Madame de Vernon me parla ensuite de Matilde et de Léonce.—Il ne l'aime pas, me dit-elle; depuis leur mariage, il la voit à peine, mais elle lui convient mieux qu'aucune autre, parce qu'elle ne fera jamais parler d'elle, et que c'est ainsi que doit être la femme d'un homme si sensible au moindre blâme. Quant à Matilde, elle aimera Léonce de toutes les puissances de son âme; mais elle a une telle confiance dans l'ascendant du devoir, qu'elle ne forme pas un doute sur l'affection de son mari pour elle; elle n'observe rien, et passe la plus grande partie de sa journée dans les pratiques de dévotion. Elle ne sera point ombrageuse en jalousie; mais si quelques circonstances frappantes lui découvroient l'attachement de Léonce pour une autre femme, elle seroit aussi véhémente qu'elle est calme, et la roideur même de son esprit et l'inflexibilité de ses principes ne lui permettroient plus ni tolérance, ni repos.—Hélas! m'écriai-je, ce ne sera pas moi qui troublerai son bonheur; l'on n'a rien à craindre de moi; ne suis-je pas un être immolé, anéanti: Ah! Sophie, lui dis-je, deviez-vous…. Mais ne parlons plus ensemble de Léonce, afin que je puisse goûter le seul plaisir dont mon âme soit encore susceptible, le charme de votre entretien.

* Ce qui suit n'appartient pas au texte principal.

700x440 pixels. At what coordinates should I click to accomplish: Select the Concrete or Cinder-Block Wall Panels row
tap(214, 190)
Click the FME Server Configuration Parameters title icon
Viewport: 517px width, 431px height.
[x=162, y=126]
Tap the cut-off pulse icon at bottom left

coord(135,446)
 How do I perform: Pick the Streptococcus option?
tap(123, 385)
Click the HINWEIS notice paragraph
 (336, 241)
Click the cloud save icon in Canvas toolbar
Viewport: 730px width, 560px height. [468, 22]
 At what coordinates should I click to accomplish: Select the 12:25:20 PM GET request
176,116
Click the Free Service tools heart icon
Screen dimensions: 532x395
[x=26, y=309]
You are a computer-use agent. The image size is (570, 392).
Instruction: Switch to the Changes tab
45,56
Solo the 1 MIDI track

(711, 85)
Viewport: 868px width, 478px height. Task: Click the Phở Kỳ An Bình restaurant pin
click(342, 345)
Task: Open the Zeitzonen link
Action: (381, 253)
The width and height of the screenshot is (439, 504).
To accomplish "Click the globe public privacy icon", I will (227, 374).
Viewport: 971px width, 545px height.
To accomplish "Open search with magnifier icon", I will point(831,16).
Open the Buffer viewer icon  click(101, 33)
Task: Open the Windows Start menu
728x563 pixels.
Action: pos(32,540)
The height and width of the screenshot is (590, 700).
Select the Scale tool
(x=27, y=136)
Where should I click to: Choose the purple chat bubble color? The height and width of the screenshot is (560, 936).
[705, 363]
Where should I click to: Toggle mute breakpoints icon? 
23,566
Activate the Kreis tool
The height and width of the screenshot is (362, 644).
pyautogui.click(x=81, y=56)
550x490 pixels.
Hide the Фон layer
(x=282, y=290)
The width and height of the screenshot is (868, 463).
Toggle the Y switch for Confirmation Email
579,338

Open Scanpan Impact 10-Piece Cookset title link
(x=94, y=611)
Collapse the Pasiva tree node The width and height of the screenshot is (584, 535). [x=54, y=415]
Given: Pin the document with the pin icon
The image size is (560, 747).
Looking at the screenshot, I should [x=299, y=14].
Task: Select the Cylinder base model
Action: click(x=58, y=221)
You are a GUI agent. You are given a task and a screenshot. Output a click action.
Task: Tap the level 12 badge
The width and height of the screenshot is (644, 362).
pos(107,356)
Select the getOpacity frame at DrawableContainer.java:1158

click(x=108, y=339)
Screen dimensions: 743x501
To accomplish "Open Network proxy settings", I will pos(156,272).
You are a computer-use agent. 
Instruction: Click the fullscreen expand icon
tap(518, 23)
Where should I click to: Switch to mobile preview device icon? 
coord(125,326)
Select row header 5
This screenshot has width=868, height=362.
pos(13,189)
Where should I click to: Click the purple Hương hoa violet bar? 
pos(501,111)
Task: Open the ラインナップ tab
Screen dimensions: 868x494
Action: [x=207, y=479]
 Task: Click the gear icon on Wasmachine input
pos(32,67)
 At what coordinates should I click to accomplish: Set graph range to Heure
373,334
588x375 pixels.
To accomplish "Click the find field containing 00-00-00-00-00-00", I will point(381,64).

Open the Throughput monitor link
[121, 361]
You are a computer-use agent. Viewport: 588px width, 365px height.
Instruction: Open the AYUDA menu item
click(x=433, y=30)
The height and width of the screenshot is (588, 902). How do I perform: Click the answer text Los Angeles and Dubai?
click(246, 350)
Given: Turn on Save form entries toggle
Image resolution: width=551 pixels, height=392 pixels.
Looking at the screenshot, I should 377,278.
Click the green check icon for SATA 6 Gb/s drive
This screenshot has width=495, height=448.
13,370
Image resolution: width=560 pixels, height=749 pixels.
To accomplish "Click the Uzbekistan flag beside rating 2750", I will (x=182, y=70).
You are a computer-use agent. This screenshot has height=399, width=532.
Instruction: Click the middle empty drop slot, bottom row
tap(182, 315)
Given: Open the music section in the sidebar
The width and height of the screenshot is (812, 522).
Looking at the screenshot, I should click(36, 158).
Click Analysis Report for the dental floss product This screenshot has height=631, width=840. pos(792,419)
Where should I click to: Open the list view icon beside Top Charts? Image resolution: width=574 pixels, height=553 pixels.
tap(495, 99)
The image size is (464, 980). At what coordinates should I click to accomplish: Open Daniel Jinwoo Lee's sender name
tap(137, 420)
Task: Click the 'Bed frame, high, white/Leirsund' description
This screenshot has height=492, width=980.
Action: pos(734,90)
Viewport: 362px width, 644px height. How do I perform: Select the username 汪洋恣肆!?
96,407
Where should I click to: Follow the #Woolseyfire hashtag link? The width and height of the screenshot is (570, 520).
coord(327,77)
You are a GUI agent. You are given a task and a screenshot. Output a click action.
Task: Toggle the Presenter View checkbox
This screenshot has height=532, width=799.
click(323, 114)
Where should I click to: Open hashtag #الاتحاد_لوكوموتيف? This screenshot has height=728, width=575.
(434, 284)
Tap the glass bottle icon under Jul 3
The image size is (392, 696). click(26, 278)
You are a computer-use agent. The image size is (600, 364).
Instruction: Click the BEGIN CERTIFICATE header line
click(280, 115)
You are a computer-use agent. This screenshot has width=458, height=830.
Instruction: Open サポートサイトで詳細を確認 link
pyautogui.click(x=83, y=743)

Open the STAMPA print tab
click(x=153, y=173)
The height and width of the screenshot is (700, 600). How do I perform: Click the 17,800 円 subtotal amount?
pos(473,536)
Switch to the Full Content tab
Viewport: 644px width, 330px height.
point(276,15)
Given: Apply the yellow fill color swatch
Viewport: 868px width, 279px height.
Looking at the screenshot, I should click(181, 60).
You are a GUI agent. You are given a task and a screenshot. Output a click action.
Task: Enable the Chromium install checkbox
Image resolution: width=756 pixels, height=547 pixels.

Madame de Vernon vouloit voir madame d'Ervins, elle s'y est refusée; Thérèse ne se montrant pas, pendant que madame de Vernon étoit à Bellerive, j'ai passé deux jours tête-à-tête avec elle. Je l'avoue, le second jour j'éprouvai quelque soulagement; il y a dans l'attrait que je ressens pour madame de Vernon à présent quelque chose d'inexplicable: elle ne m'inspire plus une estime partaite, ma confiance n'est plus sans bornes; mais sa grâce me captive; quand je la vois, je m'en crois aimée, je suis moins oppressée auprès d'elle, et je ne puis l'entendre quelques heures, sans imaginer confusément qu'elle m'a offert des consolations inattendues. Hélas! cette illusion a peu duré! Quand madame de Vernon a été partie, je me suis retrouvée plus mal qu'avant son arrivée: le bien qu'elle fait au coeur n'y reste pas.

Quel trouble je sens dans mon âme! mes idées, mes sentimens sont bouleversés: je ne sais pour quel but, ni dans quel espoir je dois me créer un esprit, une manière d'être nouvelle! je flotte dans la plus cruelle des incertitudes, entre ce que j'étois, et ce que je veux devenir; la douleur, la douleur est tout ce qu'il y a de fixe en moi: c'est elle qui me sert à me reconnoître. Mes projets varient, mes desseins se combattent; mon malheur reste le même; je souffre, et je change de résolution pour souffrir encore. Louise, faut-il vivre, quand on craint l'heure qui suit, le jour qui s'avance, comme une succession de pensées amères et déchirantes? Si le temps ne me soulage pas, tout n'est-il pas dit? Le secret de la raison, c'est d'attendre; mais qui attend en vain n'a plus qu'à mourir.